Tugas a:
Siapa saja orang yang disebut namanya dalam kutipan berita tentang ekonomi era Jokowi di bawah ini? Sebutkan semuanya.

┄┄┄┄┄┄┄┄┄┄

Denpasar (Metrobali.com)-

Stament Jusuf Kalla (JK) bahwa profil Ekonomi di Era Jokowi Berbasis Dokumen, Kontradiktif dengan Realitasnya dapat diberikan catatan.

Menurut I Gde Sudibya, ekonom, pengamat ekonomi pembangunan bahwa, pertumbuhan ekonomi 5 persen berbasis dokumen BPS, tetapi realitanya bisa tidak seperti itu.

“Karena publik tidak tahu, derajat kepercayaan (level of confidence) dari pengambilan data sampel BPS. Berapa kuadrat eror (r2) dari sampel yang diambil. Mari kita berbaik sangka terhadap data BPS, pertumbuhan 5 persen, dengan kualitas yang buruk dari sisi pemerataan, tamsilnya: “orang kaya semakin kaya, yang miskin tetap miskin”,” katanya, Minggu 13 Oktober 2024.

Dikatakan, buktinya, dalam 5 tahun terakhir, 10 juta kelompok kelas menengah turun jelas menjadi penduduk yang rentan miskin.

┄┄┄┄┄┄┄┄┄┄

Tugas b:
Tulis ulang entri mulai dari baris yang memuat "Describe the element at coordinates (1519, 50)" sampai akhir entri, dengan mengubah "Identify the location of" menjadi "Find the position of" dan membiarkan bagian lain tetap sama.

┄┄┄┄┄┄┄┄┄┄

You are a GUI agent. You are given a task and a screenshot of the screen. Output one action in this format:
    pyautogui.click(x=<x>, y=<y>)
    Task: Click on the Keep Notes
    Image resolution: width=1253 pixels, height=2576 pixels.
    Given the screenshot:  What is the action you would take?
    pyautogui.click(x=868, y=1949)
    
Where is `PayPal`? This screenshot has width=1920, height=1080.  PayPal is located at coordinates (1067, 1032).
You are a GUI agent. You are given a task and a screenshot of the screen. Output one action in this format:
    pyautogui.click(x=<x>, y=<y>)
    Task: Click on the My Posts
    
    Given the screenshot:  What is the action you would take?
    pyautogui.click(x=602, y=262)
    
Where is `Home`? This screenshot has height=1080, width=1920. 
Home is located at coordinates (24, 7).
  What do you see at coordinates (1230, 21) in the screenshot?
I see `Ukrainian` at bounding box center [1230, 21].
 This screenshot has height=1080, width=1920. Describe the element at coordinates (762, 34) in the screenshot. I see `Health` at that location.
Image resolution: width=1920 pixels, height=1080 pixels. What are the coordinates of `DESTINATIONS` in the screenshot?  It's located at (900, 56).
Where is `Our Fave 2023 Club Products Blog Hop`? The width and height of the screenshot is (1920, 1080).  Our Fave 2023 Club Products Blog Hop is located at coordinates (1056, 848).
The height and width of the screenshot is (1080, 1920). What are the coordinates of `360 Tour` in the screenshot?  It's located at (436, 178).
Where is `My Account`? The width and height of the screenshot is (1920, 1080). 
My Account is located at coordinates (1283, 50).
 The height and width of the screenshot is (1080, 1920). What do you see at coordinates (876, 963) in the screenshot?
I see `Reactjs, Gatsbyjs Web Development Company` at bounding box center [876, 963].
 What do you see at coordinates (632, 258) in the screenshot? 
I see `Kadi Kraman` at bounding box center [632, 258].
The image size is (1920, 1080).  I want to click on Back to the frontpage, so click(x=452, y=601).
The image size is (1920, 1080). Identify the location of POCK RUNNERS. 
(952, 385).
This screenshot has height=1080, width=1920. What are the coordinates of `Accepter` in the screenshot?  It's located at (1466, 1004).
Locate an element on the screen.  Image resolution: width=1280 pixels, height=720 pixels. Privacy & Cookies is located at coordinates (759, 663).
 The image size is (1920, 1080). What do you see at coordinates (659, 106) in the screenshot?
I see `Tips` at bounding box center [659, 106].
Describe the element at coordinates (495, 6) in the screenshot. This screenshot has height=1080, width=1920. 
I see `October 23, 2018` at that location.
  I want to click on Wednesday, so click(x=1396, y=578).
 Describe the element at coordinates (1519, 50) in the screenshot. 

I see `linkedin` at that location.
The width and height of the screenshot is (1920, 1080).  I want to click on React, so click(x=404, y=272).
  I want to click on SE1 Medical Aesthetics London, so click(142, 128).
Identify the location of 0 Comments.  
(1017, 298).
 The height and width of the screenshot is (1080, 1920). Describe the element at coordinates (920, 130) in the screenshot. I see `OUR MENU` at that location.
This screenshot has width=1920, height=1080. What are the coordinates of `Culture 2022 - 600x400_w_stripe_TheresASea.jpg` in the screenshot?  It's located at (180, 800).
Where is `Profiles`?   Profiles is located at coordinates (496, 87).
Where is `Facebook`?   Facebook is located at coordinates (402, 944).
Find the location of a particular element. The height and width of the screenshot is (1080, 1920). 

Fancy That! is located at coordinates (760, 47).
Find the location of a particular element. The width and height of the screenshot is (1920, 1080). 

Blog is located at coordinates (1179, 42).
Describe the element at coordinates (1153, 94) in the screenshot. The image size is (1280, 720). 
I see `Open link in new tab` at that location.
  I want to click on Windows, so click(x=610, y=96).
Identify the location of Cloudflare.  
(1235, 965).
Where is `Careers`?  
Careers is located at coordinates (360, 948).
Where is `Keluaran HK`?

┄┄┄┄┄┄┄┄┄┄

Jawaban Tertulis a:
Jusuf Kalla (JK), Jokowi, dan I Gde Sudibya.

Jawaban Tertulis b:
 Describe the element at coordinates (1519, 50) in the screenshot. 

I see `linkedin` at that location.
The width and height of the screenshot is (1920, 1080).  I want to click on React, so click(x=404, y=272).
  I want to click on SE1 Medical Aesthetics London, so click(142, 128).
Find the position of 0 Comments.  
(1017, 298).
 The height and width of the screenshot is (1080, 1920). Describe the element at coordinates (920, 130) in the screenshot. I see `OUR MENU` at that location.
This screenshot has width=1920, height=1080. What are the coordinates of `Culture 2022 - 600x400_w_stripe_TheresASea.jpg` in the screenshot?  It's located at (180, 800).
Where is `Profiles`?   Profiles is located at coordinates (496, 87).
Where is `Facebook`?   Facebook is located at coordinates (402, 944).
Find the location of a particular element. The height and width of the screenshot is (1080, 1920). 

Fancy That! is located at coordinates (760, 47).
Find the location of a particular element. The width and height of the screenshot is (1920, 1080). 

Blog is located at coordinates (1179, 42).
Describe the element at coordinates (1153, 94) in the screenshot. The image size is (1280, 720). 
I see `Open link in new tab` at that location.
  I want to click on Windows, so click(x=610, y=96).
Find the position of Cloudflare.  
(1235, 965).
Where is `Careers`?  
Careers is located at coordinates (360, 948).
Where is `Keluaran HK`?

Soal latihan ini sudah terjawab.